Swayzak, on l’a dit, se refuse à toute classification. On peut tout de même reconnaître dans leurs pièces une évolution marquée: d’une durée de sept ou huit minutes au départ, leurs compositions ont des formats plus courts sur leur dernier disque, rejetant par le fait même les longues envolées instrumentales associées aux musiques des pistes de danse. On remarque de plus sur Dirty Dancing la présence de plusieurs chanteurs invités qui fredonnent de suaves refrains. "Nous étions écoeurés de produire de très longues pièces instrumentales, nous avons voulu explorer l’univers des courtes chansons! De cette manière, nous avons pénétré dans l’univers pop. C’est arrivé très simplement. La première chose qui a accroché notre génération est la musique pop. La première chose que l’on a entendue lorsqu’on a allumé la télé à sept ans, c’est une chanson que chantait Michael Jackson!"
Malgré ses influences, la pop hasardeuse de Swayzak ne se conjugue pas au passé. Haletant entre refrain léger et rythmes complexes, la force du duo réside dans son habile utilisation de textures et de sonorités. D’inspiration dub (pour la profondeur du son) et house minimal (pour le rythme), chaque son employé requiert une attention particulière. "Je vais échantillonner mes doigts, une voiture, en passant par un extrait musical. Les échantillonnages sont les briques et le ciment de tout ce que l’on fait."

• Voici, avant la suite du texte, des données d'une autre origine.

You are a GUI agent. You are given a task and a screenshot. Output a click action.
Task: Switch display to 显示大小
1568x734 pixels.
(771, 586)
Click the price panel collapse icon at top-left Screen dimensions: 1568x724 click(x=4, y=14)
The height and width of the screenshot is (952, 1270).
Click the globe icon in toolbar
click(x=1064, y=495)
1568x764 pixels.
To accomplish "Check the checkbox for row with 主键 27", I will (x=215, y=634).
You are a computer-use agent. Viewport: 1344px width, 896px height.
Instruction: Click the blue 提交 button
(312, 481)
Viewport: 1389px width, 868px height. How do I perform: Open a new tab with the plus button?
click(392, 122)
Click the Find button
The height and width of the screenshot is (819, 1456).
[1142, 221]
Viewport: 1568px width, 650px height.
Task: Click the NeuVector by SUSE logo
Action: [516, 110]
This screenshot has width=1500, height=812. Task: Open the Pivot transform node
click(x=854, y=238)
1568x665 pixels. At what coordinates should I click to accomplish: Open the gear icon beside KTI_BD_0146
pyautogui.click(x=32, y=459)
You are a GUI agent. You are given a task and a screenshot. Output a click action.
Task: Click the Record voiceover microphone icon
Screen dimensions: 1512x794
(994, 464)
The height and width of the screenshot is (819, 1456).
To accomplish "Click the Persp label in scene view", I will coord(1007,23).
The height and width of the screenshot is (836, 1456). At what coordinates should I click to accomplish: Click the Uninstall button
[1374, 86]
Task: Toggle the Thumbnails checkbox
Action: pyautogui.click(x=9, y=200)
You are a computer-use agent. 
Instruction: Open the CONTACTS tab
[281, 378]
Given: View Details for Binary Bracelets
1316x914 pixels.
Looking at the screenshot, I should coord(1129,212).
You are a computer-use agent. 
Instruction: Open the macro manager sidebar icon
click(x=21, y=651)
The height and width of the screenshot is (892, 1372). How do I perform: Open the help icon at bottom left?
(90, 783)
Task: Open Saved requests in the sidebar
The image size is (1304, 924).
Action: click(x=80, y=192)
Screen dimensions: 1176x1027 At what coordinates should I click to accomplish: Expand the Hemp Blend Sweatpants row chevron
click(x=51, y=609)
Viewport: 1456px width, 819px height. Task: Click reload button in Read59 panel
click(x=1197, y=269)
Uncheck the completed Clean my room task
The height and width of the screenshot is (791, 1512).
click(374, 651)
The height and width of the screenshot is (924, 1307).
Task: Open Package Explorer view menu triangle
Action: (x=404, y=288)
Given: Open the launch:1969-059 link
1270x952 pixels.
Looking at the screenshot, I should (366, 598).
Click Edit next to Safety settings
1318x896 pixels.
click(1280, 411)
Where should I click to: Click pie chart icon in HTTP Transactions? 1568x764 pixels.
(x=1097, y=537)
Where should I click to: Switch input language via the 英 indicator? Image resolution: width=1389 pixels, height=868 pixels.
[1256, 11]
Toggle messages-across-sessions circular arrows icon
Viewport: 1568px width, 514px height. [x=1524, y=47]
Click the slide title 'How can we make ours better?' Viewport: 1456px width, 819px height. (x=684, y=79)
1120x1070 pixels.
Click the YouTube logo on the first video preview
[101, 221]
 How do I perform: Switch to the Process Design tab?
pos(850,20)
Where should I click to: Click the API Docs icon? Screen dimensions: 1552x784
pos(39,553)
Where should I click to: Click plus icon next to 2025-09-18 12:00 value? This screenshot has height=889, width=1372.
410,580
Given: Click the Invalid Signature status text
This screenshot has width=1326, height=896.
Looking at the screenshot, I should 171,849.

Tout comme leur méthode de travail, les sonorités du duo sont diverses et éclectiques. "C’est très important parce que l’on finirait par s’ennuyer très rapidement et tout sonnerait finalement de la même manière. J’ai parfois peur de ne jamais avoir le temps de répondre à toutes mes inspirations, s’esclaffe-t-il. Un jour, je vais me dire: merde, je n’ai pas pu en faire plus!"
Comme on les voit rarement derrière les tables tournantes (quoique Taylor avoue y être de plus en plus intéressé), les deux vedettes du festival MEG apparaîtront sur scène derrière leurs ordinateurs portables. Maintenant que presque tous les adeptes de l’électronique s’appuient sur des laptops impersonnels (on a même baptisé le genre "laptronica"), le logiciel utilisé (Live, dans le cas de Swayzak) revêt une importance toute particulière. "Aujourd’hui, savoir quel genre de logiciel on emploie, c’est comme demander à un rocker s’il joue sur une guitare Fender ou Gibson; le logiciel ajoute une empreinte globale. Plus le logiciel est d’une grande qualité, plus on est capable de le faire sonner comme on le veut. C’est une réplique virtuelle de ce que nous faisions physiquement avec nos équipements électroniques auparavant. Le son est légèrement altéré puisque l’on passe de transistors et de fils à un seul appareil numérique; mais ce n’est pas meilleur ou pire, c’est simplement différent."